DATASET ENTRIES:
=== Begin Enclosure ===

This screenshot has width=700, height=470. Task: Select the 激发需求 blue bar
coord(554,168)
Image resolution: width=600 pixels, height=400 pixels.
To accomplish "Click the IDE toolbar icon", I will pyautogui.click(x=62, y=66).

=== End Enclosure ===
=== Begin Enclosure ===

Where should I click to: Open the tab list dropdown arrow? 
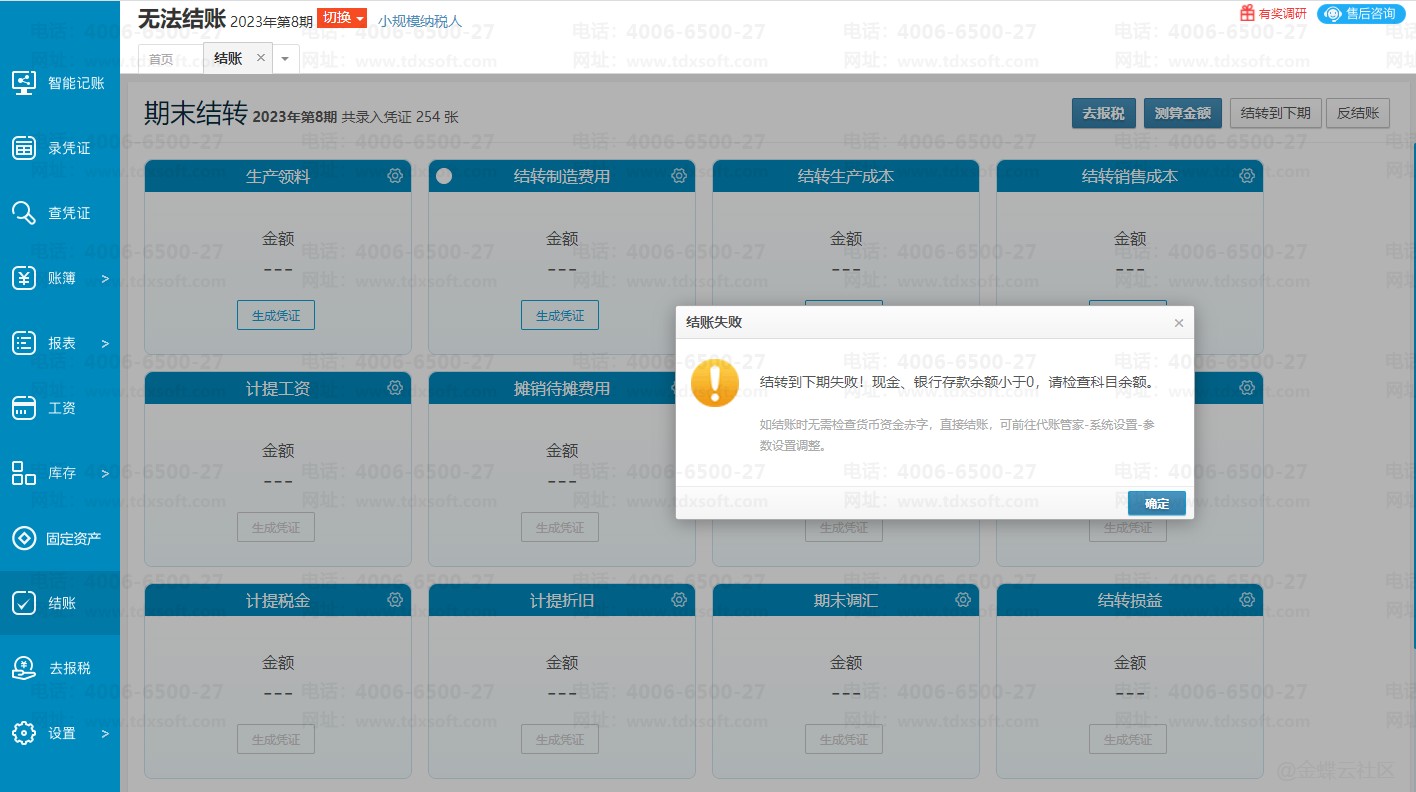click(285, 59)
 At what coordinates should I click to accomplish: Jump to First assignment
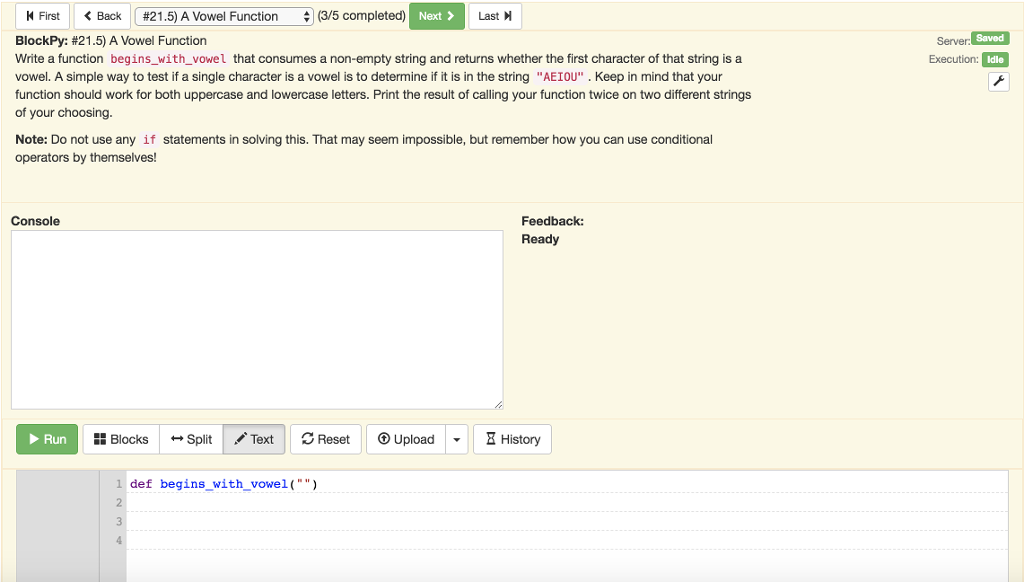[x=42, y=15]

=== End Enclosure ===
=== Begin Enclosure ===

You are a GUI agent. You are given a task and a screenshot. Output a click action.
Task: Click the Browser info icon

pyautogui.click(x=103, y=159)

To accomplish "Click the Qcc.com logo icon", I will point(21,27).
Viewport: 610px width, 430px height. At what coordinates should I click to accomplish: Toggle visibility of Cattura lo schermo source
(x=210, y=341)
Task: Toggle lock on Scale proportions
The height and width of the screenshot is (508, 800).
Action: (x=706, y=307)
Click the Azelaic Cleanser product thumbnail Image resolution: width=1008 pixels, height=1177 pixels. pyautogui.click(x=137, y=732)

=== End Enclosure ===

WHAT THE TASK ASKS: Copy every line of the material in which the word "will" occurs.

EXERCISE RESULT:
To accomplish "Click the IDE toolbar icon", I will pyautogui.click(x=62, y=66).
To accomplish "Click the Qcc.com logo icon", I will point(21,27).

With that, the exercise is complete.